I also like Klipsch and Onkyo. btw, DukeGrad, Klipsch is based in Indiana.

Edit: Looks like msphotog beat me to the McIntosh recommendation.


----------



## Laxplayer (Apr 26, 2006)

msphotog said:


> Although McIntosh is really expensive, I bought used, and saved a bundle. I bought a C34-V pre-amp for $700., and an MC2250 amp for about $1300. I added a pair of B+W P6 speakers and a B+W sub for another $2500, and although I don't have true surround, I have a dang fine stereo. I also think that cables are important. Most important, however is listening to several systems and deciding which one you like best.
> Good Luck!


B&W, I forgot about them. They make really good speakers. Sounds like you have a good system.


----------



## DukeGrad (Dec 28, 2003)

*Macintosh/Bose*

My friends

I agree about the Macintosh. I got my first stereo around 40 years ago. Started with the Mac.

The Paradigm are a wonderful choice as well.
Again, the Bose are very great speakers. I have had Bose here and there. And no problem.
Lax Player, Klipsch is in Indiana. I was talking about the B&O.

I agree with pweller. I have the 5-1 series. And married this up with 2 Klipsch speakers.
I would not pay 5-7 grand though. That is too much.
Look at Paradigm, Klipsch, someone mentioned Atlantic Tech. for speakers.

Again, all thr names mentioned are all great stereo equip. The Denon, Mac, Yamaha, Sansui, and the list goes on for your receiver and amp. CD player.
To the gym, nice day


----------



## DukeGrad (Dec 28, 2003)

*Receiver etc/Polk*

My friend

Bose makes great speakers. Too much now. Get a separate stereo this includes receiver,amp, cd player.
The speaker we mention here are great additions to the stereo.

Another speaker is Polk, and also Boston Acoustic.

All are cheaper and comparable to the Bose.
If I were to get a new system, I would go with the Polk, or Paradigm. Or Boston acoustics for my speakers.

Again, have to look at several systems.
All we mentioned are great.
I also recommend JVC, Denon, Yamaha, Sansui. Sammsung makes nice stuff now. I think above and beyons for televiosioss now.

I would look at JVC. Cheaper and not a bad system.
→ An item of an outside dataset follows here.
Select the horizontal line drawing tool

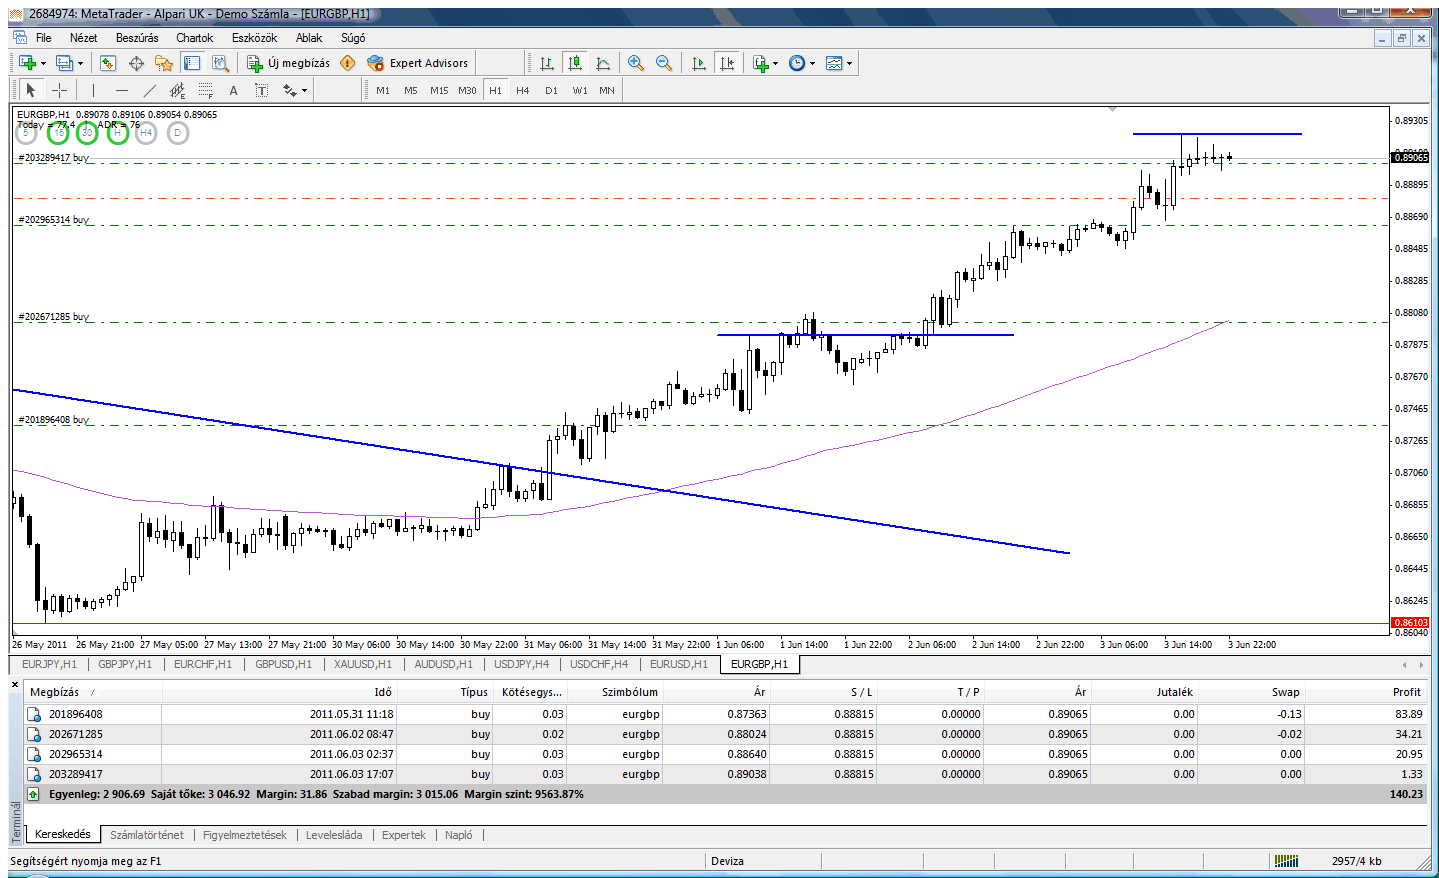(121, 90)
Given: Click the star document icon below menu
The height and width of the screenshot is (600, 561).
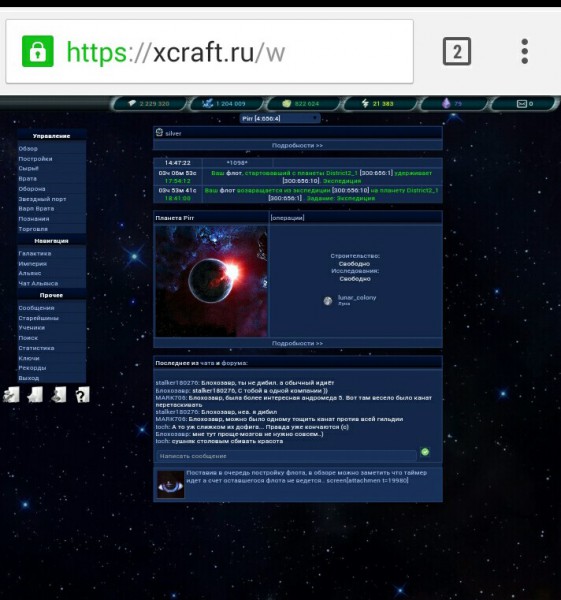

And the denon, Yamaha.

The B&O is way too much now my friend.

Merry Xmas


----------



## Jim In Sunny So Calif (May 13, 2006)

Bose never gets much love among audiophiles and think it is fair to say that they are overpriced for a medium grade system.

Someone suggested that a 5.1 speaker system is not worthwhile and I would suggest that it depends on the source material. It is probably not for straight music, but for movies I think it is. I am not sure how much the rear speakers add, but I noticed a big difference after adding a center front channel even before I bought matching speakers. 
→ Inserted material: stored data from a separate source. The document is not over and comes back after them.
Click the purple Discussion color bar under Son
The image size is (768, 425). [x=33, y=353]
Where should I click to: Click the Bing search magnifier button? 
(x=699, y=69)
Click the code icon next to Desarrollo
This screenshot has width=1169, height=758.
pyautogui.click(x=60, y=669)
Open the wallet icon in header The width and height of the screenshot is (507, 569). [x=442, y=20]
I have a 12" Velodyne sub is a fairly small room and would probably buy a more modest one next time as I don't think sonic accuracy is too important when we are listing to car crashes and a lot of stuff blowing up in action movies.
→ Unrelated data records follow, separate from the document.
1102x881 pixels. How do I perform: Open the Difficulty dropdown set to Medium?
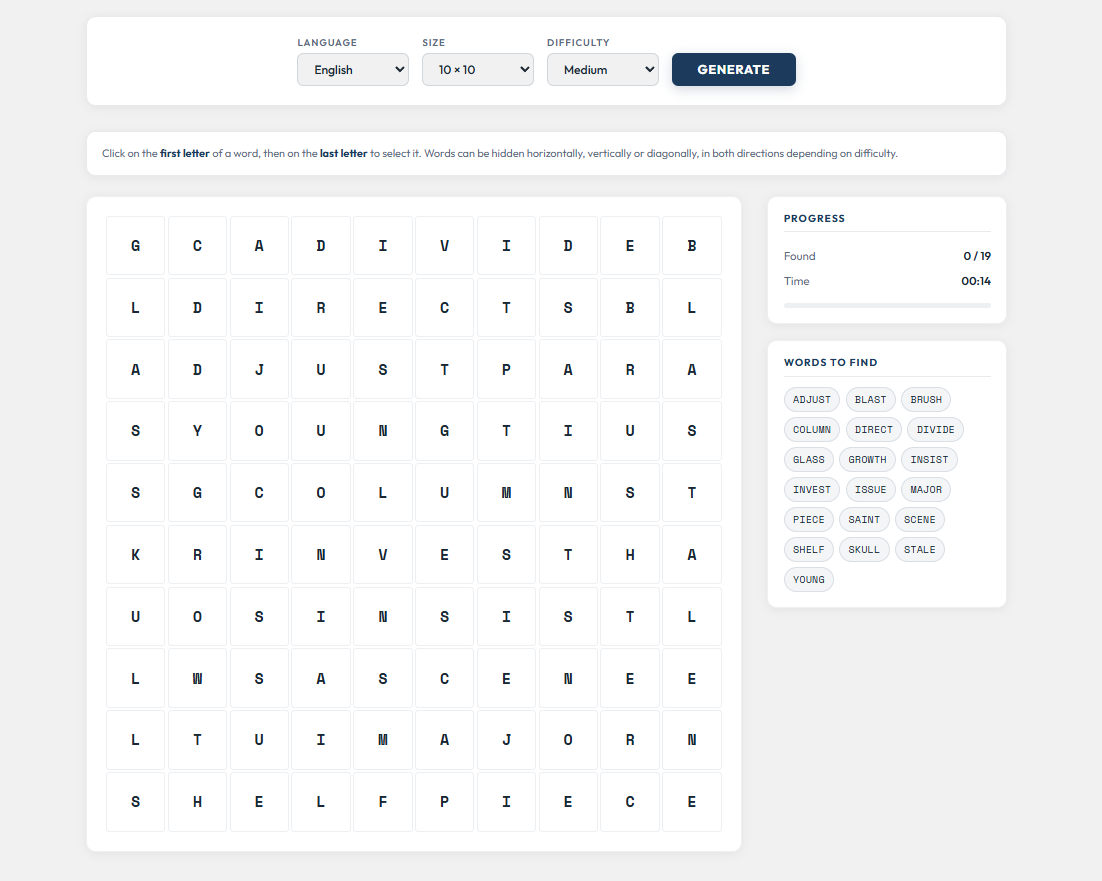coord(602,70)
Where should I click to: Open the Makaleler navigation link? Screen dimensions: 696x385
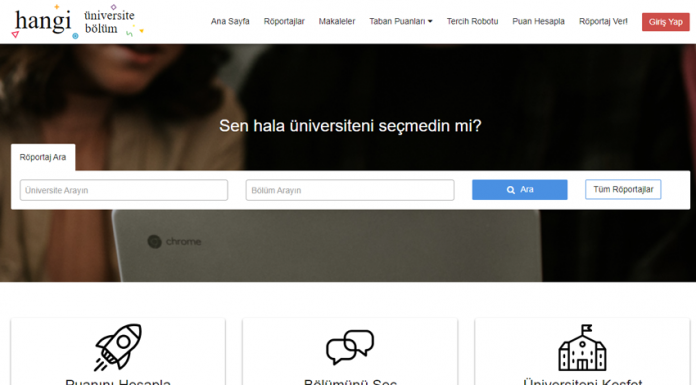pyautogui.click(x=337, y=21)
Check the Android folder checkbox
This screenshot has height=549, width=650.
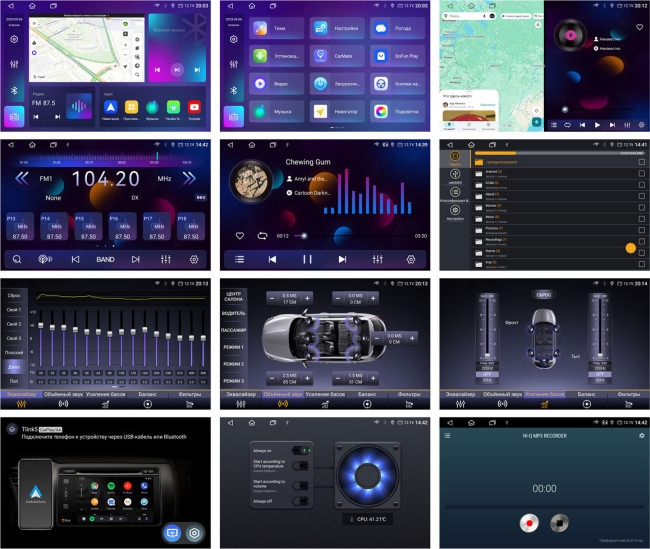tap(641, 172)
$7K seems like a lot, but one thing we have not considered is that it includes installation of in-wall speakers. The wall structure and whether there is an attic and/or crawl space could make some difference as could the addition of shelves or some wall unit to hold the components.


----------



## Cary Grant (Sep 11, 2008)

Nicesuit said:


> You can't go wrong with Paradigm speakers all around and an Onkyo receiver. I wouldn't take a Bose sound system if you gave it to me. For 7 grand you could get a LOT better.


I actually have Paradigm 5.1 at home with my TV (Marantz reciever). The Paradigms in my range were well-priced for a mid-grade consumer system.

If I had $7k for theater I'd likely put about $4k of that into speakers and use the rest for hardware. :icon_smile:


----------



## Cary Grant (Sep 11, 2008)

Jim In Sunny So Calif said:


> Someone suggested that a 5.1 speaker system is not worthwhile and I would suggest that it depends on the source material.


Agreed. I rarely listen to music at home these days and never on my 5.1 as the L/R are not adequate for pure stereo enjoyment. If I ever get back into music, I'll invest in a high-end stereo pair on it's own channel.


----------



## Relayer (Nov 9, 2005)

Right you are, JISSC.

A 2.1 system is perfectly fine for listening to your favorite tunes (or opera, whatever). In fact it can be absolutely amazing with the right system and I prefer it.

For home theater, it must be 5.1 (at least). The sub-woofer adds the punch/bass for those low frequency, impact effects. Rear speakers... well better speaker will sound better, of course, but the highest of high fidelity is not that critical here. If money is no concern, get the very best rear speakers. Otherwise, a good small speaker will be much more than adequate for the rears.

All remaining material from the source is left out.